### EXERCISE TASK:
List every contrasting pair of descriptions that the book description below gives for Johnson and Reagan.

### DOCUMENT:
In politics, the man who takes the highest spot after a landslide is not standing on solid ground.
In this riveting work of narrative nonfiction, Jonathan Darman tells the story of two giants of American politics, Lyndon Johnson and Ronald Reagan, and shows how, from 1963 to 1966, these two men—the same age, and driven by the same heroic ambitions—changed American politics forever.
The liberal and the conservative. The deal-making arm twister and the cool communicator. The Texas rancher and the Hollywood star. Opposites in politics and style, Johnson and Reagan shared a defining impulse: to set forth a grand story of America, a story in which he could be the hero. In the tumultuous days after the Kennedy assassination, Johnson and Reagan each, in turn, seized the chance to offer the country a new vision for the future. Bringing to life their vivid personalities and the anxious mood of America in a radically transformative time, Darman shows how, in promising the impossible, Johnson and Reagan jointly dismantled the long American tradition of consensus politics and ushered in a new era of fracture. History comes to life in Darman’s vivid, fly-on-the wall storytelling.

### DATASET RECORDS:
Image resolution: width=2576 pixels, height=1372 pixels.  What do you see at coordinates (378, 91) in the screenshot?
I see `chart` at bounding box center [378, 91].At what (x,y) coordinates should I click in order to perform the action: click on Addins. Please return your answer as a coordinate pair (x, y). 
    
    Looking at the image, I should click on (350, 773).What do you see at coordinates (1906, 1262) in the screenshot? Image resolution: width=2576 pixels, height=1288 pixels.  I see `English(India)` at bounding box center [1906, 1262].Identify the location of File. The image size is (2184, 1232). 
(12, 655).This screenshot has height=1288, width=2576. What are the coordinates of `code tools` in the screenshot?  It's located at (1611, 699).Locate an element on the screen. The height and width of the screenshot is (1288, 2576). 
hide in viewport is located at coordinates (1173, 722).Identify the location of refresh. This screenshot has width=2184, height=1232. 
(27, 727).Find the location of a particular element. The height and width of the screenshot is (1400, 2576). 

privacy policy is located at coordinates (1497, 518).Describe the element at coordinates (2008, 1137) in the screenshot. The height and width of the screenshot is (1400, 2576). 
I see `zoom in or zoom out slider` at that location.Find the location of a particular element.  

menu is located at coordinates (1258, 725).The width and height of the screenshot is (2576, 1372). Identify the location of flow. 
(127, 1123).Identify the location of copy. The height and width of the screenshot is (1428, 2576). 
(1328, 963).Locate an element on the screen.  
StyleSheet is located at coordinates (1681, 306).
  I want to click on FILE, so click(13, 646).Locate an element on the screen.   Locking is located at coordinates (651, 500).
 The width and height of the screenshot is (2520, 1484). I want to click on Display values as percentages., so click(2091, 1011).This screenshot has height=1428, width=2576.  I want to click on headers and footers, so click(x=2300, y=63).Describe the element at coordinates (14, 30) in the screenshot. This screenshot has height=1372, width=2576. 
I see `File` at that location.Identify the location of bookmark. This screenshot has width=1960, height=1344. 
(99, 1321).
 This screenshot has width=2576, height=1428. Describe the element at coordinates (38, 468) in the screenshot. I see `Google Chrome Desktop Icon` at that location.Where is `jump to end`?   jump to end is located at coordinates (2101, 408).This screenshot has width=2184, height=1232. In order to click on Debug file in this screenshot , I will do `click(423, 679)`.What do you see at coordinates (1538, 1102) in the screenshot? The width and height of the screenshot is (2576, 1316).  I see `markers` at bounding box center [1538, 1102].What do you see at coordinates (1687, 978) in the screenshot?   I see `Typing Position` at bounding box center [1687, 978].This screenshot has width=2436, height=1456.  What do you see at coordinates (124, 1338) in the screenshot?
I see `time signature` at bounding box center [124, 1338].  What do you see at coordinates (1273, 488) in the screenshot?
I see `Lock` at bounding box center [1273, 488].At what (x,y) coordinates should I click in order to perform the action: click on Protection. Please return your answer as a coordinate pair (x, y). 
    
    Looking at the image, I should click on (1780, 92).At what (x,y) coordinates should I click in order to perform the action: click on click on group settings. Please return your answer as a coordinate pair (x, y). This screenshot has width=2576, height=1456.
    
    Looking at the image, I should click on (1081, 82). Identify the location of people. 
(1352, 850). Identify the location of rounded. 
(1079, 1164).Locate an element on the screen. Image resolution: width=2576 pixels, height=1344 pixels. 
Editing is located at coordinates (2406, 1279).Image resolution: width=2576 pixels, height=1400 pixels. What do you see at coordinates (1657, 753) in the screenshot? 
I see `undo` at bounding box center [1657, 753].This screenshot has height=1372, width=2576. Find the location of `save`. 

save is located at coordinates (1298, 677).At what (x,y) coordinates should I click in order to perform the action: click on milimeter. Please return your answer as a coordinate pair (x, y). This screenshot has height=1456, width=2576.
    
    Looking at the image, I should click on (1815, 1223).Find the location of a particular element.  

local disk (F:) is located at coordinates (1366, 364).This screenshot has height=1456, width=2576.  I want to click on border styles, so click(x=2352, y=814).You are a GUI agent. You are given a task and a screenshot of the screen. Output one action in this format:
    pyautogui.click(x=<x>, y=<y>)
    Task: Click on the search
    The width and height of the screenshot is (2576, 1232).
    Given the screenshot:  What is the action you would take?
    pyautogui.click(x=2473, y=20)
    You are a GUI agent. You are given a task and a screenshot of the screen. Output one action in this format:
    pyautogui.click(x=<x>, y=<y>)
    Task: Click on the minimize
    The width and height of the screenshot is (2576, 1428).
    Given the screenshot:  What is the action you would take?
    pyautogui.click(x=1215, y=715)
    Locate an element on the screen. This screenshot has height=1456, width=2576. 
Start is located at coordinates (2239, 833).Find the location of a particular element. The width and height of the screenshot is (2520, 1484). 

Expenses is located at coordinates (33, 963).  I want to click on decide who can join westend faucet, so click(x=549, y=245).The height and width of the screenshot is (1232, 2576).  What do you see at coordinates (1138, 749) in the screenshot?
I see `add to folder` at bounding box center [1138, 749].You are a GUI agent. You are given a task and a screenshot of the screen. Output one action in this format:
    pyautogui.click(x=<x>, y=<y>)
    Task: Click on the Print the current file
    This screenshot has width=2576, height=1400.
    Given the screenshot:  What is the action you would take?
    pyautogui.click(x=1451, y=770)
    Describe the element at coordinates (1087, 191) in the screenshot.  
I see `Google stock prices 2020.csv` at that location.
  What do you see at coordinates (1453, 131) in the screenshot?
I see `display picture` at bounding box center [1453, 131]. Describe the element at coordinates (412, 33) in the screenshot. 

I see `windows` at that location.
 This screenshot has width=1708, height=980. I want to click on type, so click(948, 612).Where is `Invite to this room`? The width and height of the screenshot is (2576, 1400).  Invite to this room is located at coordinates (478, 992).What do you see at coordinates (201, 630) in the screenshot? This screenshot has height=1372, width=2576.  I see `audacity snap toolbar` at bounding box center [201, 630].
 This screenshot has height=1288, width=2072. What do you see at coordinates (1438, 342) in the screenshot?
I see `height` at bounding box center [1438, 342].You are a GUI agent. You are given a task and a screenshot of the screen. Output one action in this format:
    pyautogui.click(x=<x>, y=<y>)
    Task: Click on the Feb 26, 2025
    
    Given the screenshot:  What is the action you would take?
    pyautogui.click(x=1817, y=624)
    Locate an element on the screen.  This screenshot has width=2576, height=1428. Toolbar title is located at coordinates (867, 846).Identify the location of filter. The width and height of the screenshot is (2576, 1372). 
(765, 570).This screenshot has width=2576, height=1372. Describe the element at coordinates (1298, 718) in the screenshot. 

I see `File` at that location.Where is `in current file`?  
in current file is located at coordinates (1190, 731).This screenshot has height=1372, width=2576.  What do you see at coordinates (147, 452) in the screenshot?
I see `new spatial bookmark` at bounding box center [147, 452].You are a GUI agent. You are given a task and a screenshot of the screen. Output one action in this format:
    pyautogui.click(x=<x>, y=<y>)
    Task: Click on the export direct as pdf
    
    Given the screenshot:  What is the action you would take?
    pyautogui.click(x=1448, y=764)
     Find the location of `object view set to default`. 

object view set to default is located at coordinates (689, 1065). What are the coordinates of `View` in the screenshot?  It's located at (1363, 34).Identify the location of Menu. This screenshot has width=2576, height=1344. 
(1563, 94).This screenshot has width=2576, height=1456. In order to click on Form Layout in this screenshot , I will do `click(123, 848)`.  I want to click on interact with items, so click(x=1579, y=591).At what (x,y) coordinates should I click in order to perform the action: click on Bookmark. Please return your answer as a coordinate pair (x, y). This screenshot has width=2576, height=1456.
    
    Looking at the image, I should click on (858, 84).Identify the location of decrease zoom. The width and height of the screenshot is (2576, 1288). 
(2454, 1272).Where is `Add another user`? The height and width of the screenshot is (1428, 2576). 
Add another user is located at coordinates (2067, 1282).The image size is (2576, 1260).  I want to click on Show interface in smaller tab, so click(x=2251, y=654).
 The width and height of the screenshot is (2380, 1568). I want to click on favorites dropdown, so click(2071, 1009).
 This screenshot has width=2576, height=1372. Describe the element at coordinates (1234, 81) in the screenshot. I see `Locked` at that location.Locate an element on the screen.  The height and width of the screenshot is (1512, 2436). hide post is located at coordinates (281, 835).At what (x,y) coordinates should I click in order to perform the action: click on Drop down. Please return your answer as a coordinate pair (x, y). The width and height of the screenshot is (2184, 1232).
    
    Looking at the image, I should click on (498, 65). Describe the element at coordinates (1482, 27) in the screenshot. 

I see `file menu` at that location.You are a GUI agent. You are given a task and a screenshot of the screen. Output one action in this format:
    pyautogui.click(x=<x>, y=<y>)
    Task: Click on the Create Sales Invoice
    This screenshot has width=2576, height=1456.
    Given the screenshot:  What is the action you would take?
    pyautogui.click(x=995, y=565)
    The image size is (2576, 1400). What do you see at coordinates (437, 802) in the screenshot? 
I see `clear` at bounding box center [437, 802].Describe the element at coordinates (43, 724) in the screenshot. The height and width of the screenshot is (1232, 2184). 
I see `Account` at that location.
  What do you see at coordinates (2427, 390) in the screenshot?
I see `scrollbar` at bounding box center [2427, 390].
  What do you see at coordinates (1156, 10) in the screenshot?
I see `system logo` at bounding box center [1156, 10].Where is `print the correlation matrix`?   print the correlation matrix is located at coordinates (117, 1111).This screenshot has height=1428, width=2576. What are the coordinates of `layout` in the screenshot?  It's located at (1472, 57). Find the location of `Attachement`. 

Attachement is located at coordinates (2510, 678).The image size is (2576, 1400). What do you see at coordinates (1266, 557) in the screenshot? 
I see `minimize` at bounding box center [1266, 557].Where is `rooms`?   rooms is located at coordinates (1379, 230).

### COMPLETED TASK:
- The liberal and the conservative
- The deal-making arm twister and the cool communicator
- The Texas rancher and the Hollywood star